Der Osten redet mit


Das Muster der Vereinigung, das von den Ostdeutschen Anpassung erwartete, funktioniert nicht mehr. Darin liegt auch eine Chance.

Markus Decker | Frankfurter Rundschau

Die ungleiche Vermögensverteilung zwischen Ost und West können Ostdeutsche etwa daran ablesen, dass sie bei Anmietung einer Ferienwohnung an der ostdeutschen Ostsee meist auf westdeutsche Telefonnummern stoßen. ©Jens Büttner/dpa

Da ist er wieder, der Jahresbericht zum Stand der Deutschen Einheit, 120 Seiten stark und mit vielen Daten versehen. Auch die Diagnosen muten bekannt an. Die ostdeutsche Wirtschaftskraft stagniert dem Bericht zufolge bei circa 80 Prozent der westdeutschen Wirtschaftskraft. Und die Ostdeutschen stehen der Demokratie unverändert skeptisch gegenüber.

Tatsächlich ist der Bericht wie seine Vorgänger unbefriedigend, weil er sich im Kern auf die Frage konzentriert, ob und wie der Osten zum Westen aufgeschlossen habe. Der Westen ist der Maßstab, an dem nicht gerüttelt wird.
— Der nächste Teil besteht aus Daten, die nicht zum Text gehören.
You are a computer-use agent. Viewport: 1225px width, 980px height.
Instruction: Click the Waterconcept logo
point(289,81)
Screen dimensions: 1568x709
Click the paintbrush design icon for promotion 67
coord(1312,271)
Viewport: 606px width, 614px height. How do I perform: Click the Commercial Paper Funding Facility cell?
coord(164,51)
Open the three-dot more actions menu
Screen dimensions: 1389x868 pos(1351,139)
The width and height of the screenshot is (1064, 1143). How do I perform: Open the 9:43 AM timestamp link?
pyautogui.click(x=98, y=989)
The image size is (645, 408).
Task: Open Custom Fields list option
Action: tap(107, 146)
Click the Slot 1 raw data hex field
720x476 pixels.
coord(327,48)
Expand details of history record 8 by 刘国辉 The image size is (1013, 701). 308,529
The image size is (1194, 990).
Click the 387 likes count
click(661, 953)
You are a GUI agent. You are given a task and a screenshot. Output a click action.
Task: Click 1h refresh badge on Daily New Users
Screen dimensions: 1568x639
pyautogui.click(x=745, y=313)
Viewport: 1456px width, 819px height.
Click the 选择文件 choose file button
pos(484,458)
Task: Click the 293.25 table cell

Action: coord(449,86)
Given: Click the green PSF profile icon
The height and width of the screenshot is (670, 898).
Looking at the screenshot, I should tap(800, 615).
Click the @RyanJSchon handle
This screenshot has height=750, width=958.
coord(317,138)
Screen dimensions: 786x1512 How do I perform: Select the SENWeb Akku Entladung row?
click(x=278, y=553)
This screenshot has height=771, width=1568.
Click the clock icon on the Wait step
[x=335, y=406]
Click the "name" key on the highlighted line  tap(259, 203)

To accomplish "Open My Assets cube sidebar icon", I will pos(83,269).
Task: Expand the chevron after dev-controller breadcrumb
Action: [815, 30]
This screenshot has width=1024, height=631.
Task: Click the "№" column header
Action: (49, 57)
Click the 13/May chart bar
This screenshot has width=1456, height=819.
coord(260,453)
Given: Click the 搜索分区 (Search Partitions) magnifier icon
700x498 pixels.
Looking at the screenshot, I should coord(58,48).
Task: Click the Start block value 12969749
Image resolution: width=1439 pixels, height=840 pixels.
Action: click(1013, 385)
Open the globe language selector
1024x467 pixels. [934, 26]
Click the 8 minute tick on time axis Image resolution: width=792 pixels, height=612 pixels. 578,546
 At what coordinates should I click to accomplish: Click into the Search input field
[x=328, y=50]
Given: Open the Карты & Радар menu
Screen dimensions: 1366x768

Was der Bericht nur am Rande erfasst, ist überdies die ungleiche Vermögensverteilung zwischen Ost und West, die Ostdeutsche etwa daran ablesen können, dass sie bei Anmietung einer Ferienwohnung an der ostdeutschen Ostsee meist auf westdeutsche Telefonnummern stoßen. Auch die westdeutsche Elitendominanz in Ost- und Gesamtdeutschland taucht in dem Papier nicht auf.

Es fehlen also all jene Punkte, die für die westdeutsche Seite unangenehme Fragen aufwerfen würden. Darin läge zu viel Sprengstoff. Dass es in der Tiefe des Ost-West-Verhältnisses dynamische Veränderungen gibt, bildet der Bericht ebenfalls kaum ab.